Start of GIVEN TEXT

In days gone by when my children were small and Christmas was something of a big production, by the evening of the 25th everyone was satisfied to play with his or her toys, eat the festival leftovers and chill out. It was then that I would take my guitar in hand and drive with it to the Beverly hospital to play for the patients. I was a regular volunteer there so I would don my pink volunteer jacket and go around to the wards and private rooms to play Christmas music together with my usual folk tunes.
During my time in Manchester-by-the-Sea I used to play my guitar several times a month and sometimes even more often for the patients who were well enough to be listening. However I did have to be mindful of my lyrics. This being in the days of Pete Seeger and the Weavers, my repertoire consisted mainly of traditional folk songs, some of which had lyrics that might not sound cheerful such as: “Go tell Aunt Rhody the old gray goose is dead,” or one that began “When I’m dead and buried, don’t you weep after me,” a rousing spiritual that was great fun to sing as long as I omitted the first verse and went right into the body of the song.
On Christmas night I felt as though with all the visitors having gone home by then, the patients could use a bit of cheering up. After all, the visitors were returning to their families and friends while the patients were still in their rooms or wards and perhaps more aware of being there than usual. It was heartening to see the welcoming smiles on their faces and to receive their enthusiastic approval. More than once someone who had been relatively comatose would actually clap their hands and manage a smile.

End of GIVEN TEXT

**WORK TO COMPLETE**
a) In the Christmas hospital recollection, what color was the volunteer jacket worn when playing for patients?
b) Pick up the Christmas hospital recollection after its final sentence and carry it forward.

Start of AVAILABLE DATA

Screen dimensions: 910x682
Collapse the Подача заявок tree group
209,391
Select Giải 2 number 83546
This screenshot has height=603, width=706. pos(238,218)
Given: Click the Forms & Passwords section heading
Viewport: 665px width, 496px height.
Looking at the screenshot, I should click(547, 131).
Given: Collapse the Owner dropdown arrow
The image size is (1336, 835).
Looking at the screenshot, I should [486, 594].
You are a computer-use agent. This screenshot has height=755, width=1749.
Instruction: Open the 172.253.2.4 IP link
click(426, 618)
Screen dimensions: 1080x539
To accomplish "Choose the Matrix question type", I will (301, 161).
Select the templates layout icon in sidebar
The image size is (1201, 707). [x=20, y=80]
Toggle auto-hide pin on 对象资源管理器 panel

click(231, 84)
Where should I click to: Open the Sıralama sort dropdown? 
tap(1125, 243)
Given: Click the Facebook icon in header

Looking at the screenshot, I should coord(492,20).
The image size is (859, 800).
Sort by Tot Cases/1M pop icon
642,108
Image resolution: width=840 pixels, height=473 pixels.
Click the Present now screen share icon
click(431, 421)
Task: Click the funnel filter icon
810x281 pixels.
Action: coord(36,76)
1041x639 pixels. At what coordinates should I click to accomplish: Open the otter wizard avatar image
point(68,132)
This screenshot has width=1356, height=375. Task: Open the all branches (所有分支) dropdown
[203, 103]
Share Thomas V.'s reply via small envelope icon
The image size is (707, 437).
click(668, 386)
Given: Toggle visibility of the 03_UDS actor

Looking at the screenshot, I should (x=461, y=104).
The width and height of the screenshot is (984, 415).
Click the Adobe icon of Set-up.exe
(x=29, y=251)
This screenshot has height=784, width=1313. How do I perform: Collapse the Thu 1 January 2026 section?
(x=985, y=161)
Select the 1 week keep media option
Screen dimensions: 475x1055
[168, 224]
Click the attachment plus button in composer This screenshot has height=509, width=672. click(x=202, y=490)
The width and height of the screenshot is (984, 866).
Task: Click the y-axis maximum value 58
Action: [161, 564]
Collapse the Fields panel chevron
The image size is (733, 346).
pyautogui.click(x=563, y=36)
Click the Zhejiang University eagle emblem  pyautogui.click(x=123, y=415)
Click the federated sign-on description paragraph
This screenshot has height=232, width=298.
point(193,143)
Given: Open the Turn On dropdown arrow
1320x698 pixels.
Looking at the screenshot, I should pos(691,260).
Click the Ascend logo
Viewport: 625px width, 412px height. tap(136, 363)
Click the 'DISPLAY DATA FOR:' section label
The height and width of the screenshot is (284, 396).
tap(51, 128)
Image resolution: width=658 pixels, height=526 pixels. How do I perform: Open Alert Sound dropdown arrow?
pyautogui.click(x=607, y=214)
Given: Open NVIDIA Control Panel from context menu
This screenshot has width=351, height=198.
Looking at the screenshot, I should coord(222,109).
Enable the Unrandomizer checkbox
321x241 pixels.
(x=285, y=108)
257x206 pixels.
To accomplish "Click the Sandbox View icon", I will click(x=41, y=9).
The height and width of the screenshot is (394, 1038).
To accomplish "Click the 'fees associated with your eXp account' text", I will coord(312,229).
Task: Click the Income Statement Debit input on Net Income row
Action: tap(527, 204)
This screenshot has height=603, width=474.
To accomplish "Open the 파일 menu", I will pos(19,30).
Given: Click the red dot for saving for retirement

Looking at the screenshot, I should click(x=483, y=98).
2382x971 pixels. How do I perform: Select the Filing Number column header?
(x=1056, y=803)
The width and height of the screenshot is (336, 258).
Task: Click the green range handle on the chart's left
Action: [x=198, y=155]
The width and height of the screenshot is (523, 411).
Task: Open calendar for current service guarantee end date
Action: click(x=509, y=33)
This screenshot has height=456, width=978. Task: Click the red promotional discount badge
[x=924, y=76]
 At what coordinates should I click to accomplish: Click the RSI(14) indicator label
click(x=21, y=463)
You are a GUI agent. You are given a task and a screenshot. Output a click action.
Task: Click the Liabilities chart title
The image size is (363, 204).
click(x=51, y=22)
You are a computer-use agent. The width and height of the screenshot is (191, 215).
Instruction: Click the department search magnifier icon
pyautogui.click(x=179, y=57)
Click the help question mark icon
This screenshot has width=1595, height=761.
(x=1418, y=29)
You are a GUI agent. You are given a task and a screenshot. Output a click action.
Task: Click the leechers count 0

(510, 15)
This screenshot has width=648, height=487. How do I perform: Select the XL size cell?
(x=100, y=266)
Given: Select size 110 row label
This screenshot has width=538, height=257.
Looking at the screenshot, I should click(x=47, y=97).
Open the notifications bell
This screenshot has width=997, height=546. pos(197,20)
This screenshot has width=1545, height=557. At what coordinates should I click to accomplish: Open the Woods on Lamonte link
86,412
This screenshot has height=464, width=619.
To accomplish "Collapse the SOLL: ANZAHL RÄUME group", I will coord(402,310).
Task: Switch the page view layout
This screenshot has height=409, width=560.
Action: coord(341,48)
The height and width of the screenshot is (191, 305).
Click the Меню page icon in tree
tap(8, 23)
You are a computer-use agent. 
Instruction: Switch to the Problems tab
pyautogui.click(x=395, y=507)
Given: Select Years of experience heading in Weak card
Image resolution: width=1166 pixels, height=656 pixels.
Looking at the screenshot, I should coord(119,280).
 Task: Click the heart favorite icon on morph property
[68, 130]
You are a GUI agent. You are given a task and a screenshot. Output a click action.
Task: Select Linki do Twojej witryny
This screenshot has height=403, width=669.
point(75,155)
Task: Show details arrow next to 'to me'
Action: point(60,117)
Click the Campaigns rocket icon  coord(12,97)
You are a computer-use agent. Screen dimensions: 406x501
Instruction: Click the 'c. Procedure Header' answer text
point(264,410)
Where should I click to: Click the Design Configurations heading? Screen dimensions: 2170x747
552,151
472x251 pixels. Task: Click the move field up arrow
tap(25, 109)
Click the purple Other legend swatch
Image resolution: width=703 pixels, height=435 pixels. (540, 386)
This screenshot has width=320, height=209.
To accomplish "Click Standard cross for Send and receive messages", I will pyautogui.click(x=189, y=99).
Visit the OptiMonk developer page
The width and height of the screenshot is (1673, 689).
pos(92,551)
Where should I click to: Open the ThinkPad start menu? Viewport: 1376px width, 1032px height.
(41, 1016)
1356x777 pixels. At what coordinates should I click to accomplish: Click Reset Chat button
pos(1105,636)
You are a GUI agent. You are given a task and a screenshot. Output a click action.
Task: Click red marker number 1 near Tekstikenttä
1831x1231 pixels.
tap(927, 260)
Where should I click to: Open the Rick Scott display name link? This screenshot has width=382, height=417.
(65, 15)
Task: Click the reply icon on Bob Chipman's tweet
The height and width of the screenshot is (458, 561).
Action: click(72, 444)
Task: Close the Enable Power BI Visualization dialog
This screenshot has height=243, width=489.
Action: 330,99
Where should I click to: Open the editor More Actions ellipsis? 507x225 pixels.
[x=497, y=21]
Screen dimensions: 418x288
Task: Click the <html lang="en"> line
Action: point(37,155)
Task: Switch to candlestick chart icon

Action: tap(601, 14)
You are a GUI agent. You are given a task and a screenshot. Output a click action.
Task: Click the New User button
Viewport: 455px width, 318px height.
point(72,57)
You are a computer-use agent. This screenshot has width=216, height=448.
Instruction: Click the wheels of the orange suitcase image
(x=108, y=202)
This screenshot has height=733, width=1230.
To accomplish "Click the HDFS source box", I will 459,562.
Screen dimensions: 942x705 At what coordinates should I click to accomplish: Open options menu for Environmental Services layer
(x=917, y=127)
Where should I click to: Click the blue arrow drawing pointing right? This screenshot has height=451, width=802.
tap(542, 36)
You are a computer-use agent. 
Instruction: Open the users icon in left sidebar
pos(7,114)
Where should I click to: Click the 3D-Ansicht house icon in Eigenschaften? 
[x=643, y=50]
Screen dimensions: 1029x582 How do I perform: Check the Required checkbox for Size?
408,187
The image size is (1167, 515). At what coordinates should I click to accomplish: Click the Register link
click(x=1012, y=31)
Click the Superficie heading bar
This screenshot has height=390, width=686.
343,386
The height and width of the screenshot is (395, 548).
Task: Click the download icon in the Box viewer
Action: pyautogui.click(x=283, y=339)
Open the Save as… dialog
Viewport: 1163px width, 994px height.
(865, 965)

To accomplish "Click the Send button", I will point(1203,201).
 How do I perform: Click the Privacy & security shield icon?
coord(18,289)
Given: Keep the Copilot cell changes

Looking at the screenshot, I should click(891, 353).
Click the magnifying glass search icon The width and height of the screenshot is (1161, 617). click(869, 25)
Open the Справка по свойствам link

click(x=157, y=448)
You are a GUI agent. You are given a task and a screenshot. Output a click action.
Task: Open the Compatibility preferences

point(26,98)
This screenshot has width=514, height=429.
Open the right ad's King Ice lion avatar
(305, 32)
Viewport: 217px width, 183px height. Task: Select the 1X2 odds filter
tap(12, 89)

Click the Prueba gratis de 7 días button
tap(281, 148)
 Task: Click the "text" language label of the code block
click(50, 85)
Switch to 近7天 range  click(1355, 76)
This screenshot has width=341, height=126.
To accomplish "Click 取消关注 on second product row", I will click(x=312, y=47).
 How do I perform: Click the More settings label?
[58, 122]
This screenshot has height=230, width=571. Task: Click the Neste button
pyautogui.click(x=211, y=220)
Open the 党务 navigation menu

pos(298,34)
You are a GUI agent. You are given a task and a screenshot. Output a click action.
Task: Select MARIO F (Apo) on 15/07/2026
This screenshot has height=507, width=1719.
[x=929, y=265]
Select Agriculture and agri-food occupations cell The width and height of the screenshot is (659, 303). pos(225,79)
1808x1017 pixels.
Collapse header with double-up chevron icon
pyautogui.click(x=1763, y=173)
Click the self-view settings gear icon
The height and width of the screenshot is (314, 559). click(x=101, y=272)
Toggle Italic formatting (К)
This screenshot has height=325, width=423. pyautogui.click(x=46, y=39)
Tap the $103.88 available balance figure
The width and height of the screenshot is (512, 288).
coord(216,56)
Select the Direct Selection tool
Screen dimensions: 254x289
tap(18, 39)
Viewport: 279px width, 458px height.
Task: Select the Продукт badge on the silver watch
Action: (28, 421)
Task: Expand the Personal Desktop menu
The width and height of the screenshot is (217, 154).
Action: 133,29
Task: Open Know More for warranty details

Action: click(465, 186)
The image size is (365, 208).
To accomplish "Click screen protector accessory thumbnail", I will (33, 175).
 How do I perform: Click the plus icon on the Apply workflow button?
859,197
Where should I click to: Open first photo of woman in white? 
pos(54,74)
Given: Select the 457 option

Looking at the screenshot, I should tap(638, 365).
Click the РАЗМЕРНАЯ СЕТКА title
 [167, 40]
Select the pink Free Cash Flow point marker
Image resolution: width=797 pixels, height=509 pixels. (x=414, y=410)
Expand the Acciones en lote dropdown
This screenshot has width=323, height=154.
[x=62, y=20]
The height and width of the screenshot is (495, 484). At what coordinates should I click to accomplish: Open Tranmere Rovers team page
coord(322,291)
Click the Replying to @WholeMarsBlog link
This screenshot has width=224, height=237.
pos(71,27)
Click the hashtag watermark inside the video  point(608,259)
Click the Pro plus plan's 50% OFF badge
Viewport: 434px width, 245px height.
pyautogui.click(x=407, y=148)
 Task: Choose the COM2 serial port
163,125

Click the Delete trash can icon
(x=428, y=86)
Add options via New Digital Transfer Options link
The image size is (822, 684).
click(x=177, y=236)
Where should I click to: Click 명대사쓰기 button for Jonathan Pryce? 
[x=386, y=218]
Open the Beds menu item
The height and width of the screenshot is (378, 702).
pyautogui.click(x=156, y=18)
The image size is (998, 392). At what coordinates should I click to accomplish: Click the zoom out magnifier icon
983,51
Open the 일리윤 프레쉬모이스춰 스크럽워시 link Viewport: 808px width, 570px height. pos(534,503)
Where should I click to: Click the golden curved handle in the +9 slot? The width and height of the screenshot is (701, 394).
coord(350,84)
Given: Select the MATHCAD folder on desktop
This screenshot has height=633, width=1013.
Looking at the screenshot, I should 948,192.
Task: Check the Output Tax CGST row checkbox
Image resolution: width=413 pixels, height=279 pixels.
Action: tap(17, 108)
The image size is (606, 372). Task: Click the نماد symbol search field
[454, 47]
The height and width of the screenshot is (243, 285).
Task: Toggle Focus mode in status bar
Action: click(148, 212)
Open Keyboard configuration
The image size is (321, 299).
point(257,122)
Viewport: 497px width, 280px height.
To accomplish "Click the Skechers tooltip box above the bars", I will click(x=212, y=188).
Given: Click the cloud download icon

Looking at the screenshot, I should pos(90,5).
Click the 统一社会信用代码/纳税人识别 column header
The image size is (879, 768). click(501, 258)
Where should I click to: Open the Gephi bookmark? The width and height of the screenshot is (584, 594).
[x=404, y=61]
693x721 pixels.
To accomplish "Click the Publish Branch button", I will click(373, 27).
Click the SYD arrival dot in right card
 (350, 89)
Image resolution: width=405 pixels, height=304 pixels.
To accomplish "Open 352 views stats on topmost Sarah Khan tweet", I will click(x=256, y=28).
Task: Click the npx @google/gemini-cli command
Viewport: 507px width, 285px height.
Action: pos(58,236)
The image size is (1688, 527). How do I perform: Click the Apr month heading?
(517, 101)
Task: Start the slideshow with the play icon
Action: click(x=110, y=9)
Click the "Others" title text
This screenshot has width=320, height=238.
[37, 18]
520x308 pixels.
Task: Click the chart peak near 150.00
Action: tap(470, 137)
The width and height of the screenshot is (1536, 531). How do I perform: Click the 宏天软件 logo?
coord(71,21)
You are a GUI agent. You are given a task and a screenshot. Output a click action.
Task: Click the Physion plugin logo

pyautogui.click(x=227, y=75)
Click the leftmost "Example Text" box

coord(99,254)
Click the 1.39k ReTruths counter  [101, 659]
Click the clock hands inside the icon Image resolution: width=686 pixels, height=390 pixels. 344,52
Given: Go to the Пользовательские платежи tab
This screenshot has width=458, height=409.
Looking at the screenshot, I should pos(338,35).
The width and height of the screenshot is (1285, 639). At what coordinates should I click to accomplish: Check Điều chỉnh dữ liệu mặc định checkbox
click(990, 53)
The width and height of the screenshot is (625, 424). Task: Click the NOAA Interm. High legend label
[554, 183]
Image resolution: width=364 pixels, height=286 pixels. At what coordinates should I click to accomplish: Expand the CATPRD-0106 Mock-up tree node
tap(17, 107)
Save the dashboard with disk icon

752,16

End of AVAILABLE DATA

**RESPONSES TO THE EXERCISE**
a) Pink.

b)
Today my children are grown and gone and my family is for the most part scattered far and wide. Holidays are quieter. Nor do I play my guitar any longer, though next year I hope to have learned some carols on my new harp. However, I don’t expect to be singing them in a hospital. Life brings changes, some welcome, some not so. The happy memories of Holidays past become gifts to cherish with joy, more so perhaps than any other gift beneath the tree.
Now that the presents have been opened and our holiday meal consumed, I find myself reminiscing to myself over past holiday celebrations. I note familiar faces that have moved on from my life. Some still walk this earth others do not. I am reminded of the places where I have lived in the past and see again the rooms as well as the homes that hold the memories of holiday times. Each year holds its blessings. I am grateful for each and every one, and most of all I am grateful to be able to celebrate with joy the love that flows to me from those who each year remember me.